Aggregating Case Studies of Vehicle Crashes by Means of Causation Charts: An Evaluation and Revision of the Driving Reliability and Error Analysis Method
There is a need for increased knowledge about causes of motor-vehicle crashes and their prevention. Multidisciplinary in-depth case studies can provide detailed causation data that is otherwise unattainable. Such data might allow the formulation of hypotheses of causes and causal relationships for further study. By converting the data into causation charts that are aggregated, common causation patterns would give greater weight to such hypotheses. However the charts must first be compiled by means of a systematic analysis method, which requires three parts; a model, a classification scheme and a classification method.
Four general accident models were evaluated and found inadequate to form the basis for a causation analysis method.
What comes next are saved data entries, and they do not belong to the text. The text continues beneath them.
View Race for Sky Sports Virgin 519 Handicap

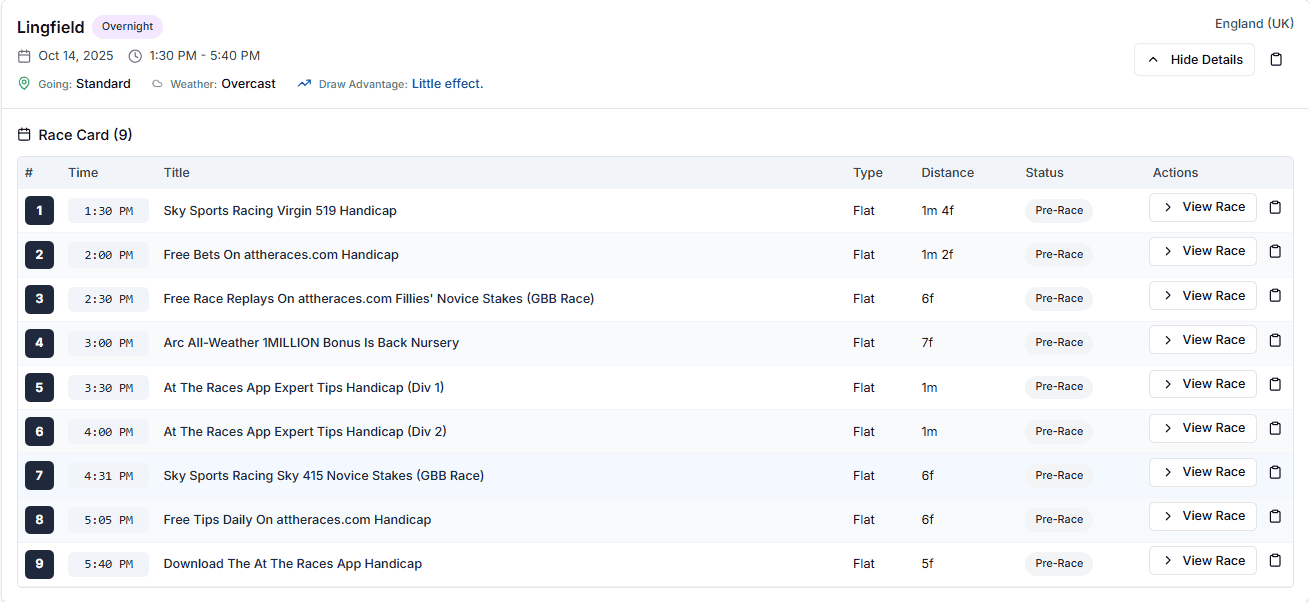(1202, 208)
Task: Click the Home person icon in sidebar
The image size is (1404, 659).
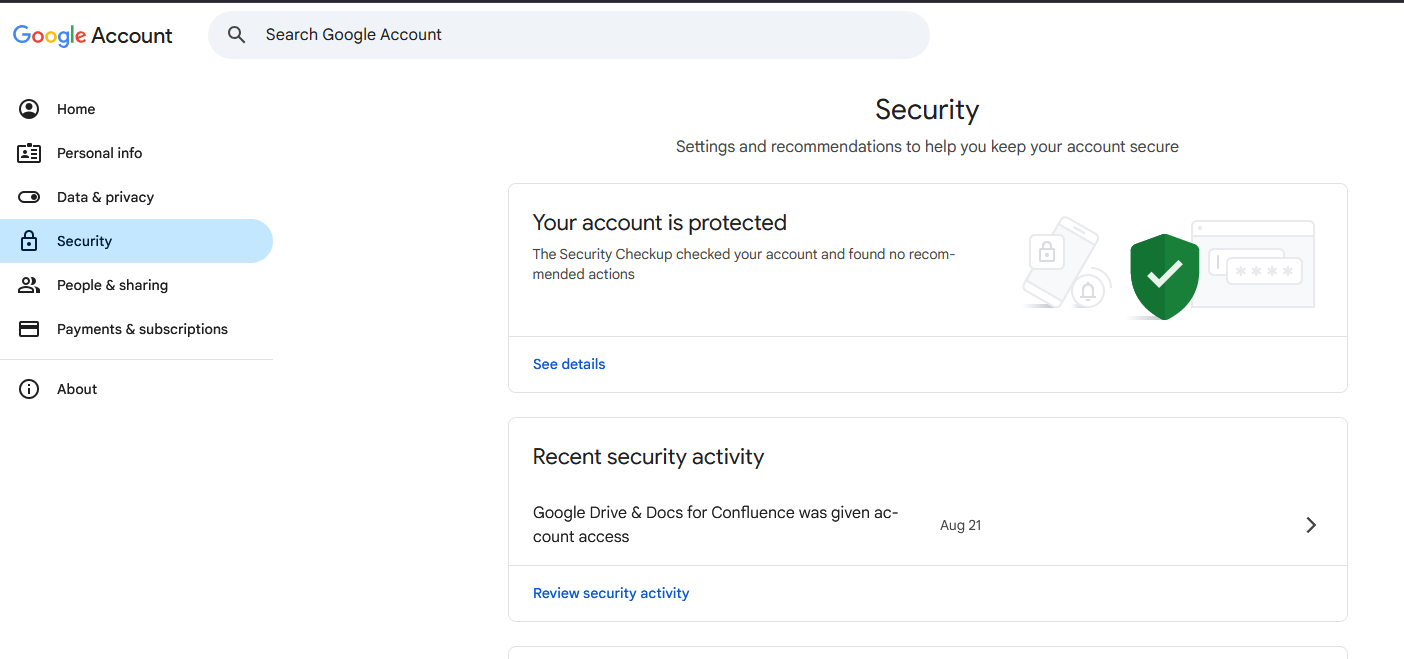Action: pos(29,109)
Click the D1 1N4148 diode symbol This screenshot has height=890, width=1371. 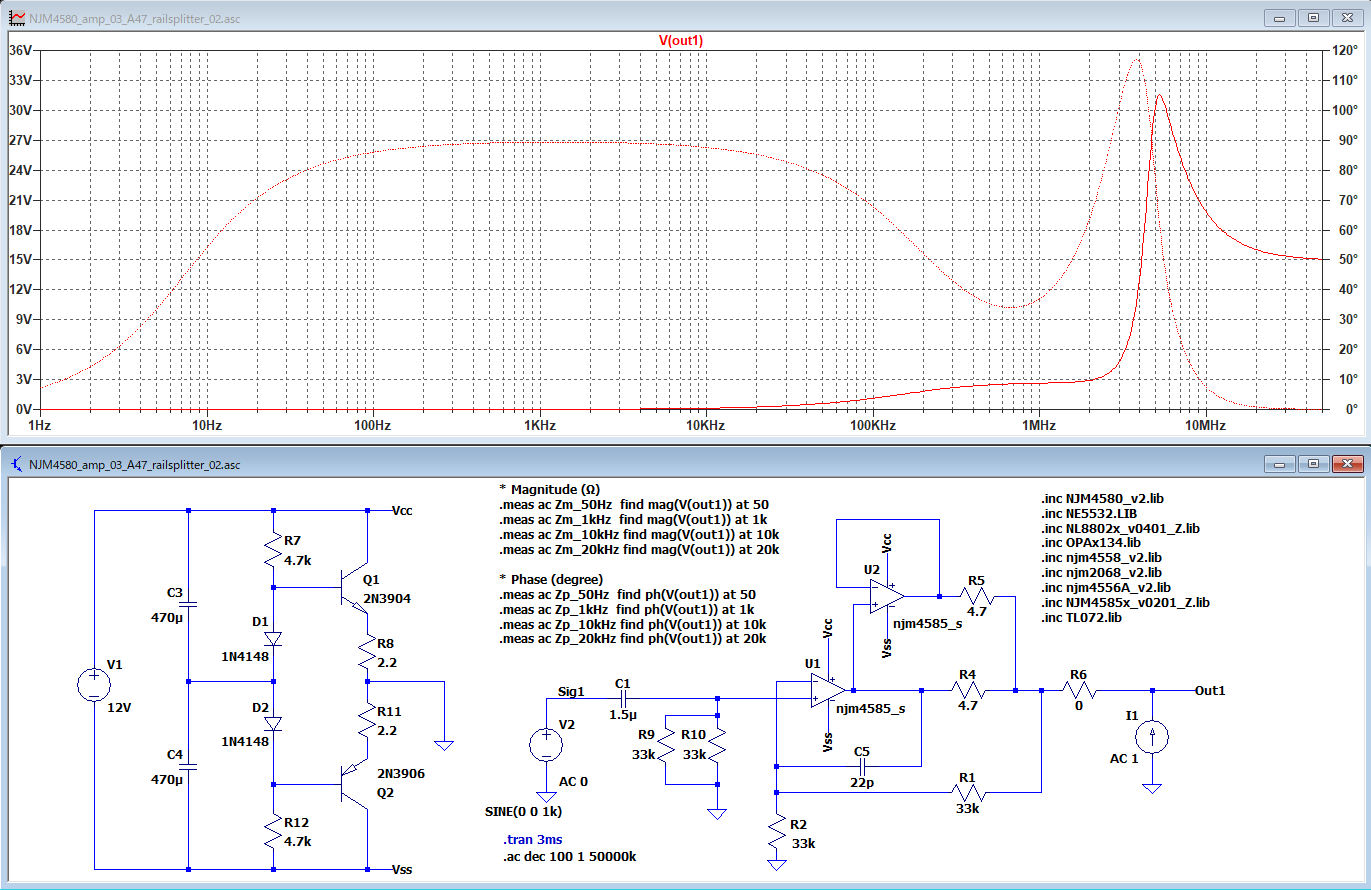pyautogui.click(x=274, y=637)
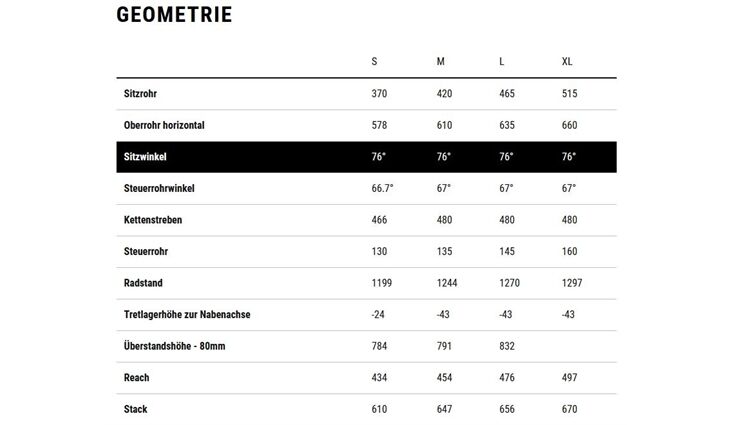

This was primarily because the models in practice treat road-users, vehicles and traffic environment as separate components, but also due to the focus on events immediately prior to the crash and either static, sequential, or absent modelling of interaction.
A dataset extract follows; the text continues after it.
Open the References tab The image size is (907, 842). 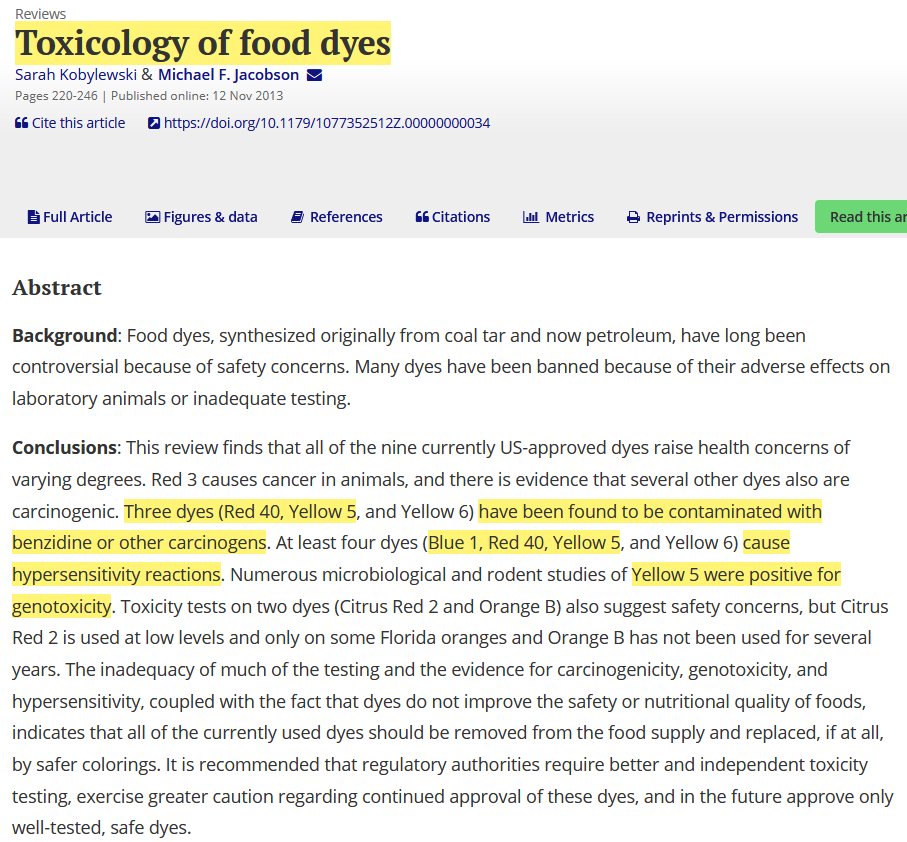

Two studies were carried out to evaluate whether case files could be aggregated by means of charts that had been compiled with the Driving Reliability and Error Analysis Method (DREAM). In DREAM, contributory factors (genotypes) are systematically analysed, classified and linked in a single chart for each driver that illustrate the causes of a critical event (phenotype). In the first study, case files from 38 single-vehicle crashes were examined to distinguish crashes with similar circumstances. Four types of loss of vehicle control were identified, for which the associated DREAM charts were aggregated. The results revealed common patterns within the types, as well as different patterns between them. The second study focused on 26 intersection crashes. Based on the most common violations at intersections, six risk situations were defined, and the DREAM charts associated with each risk situation were aggregated. A common pattern in each of two risk situations indicated that drivers with and without the right of way had not seen the other vehicle due to distractions and/or sight obstructions. A frequently occurring pattern for the drivers with the right of way was that they had not expected another vehicle to cross their path. The absence of clear patterns in three risk situations was a result of a low number of charts and rather unique circumstances in these cases. Parts of the aggregated charts contained an unexpectedly large variation, identified as a consequence of inconsistently compiled charts.
Prior the final study assessing intercoder agreement, DREAM was revised into a new version based on the experience from the latter aggregation study. A total of seven investigators from four European countries compiled seven DREAM charts for each driver involved in four types of accidents. The results indicated that the intercoder agreement for genotypes ranged from 74% to 94% with an average of 83%, while it for phenotypes ranged from 57% to 100% with an average of 78%. This acceptable level of agreement is expected to rise with enhanced training. The present thesis thus shows that DREAM is a highly promising method for the compilation of causation charts. Future studies are expected to benefit from aggregating DREAM charts when formulating hypotheses of general causes and causal relationships as a subject for further research, as well as to identify alternative countermeasure strategies.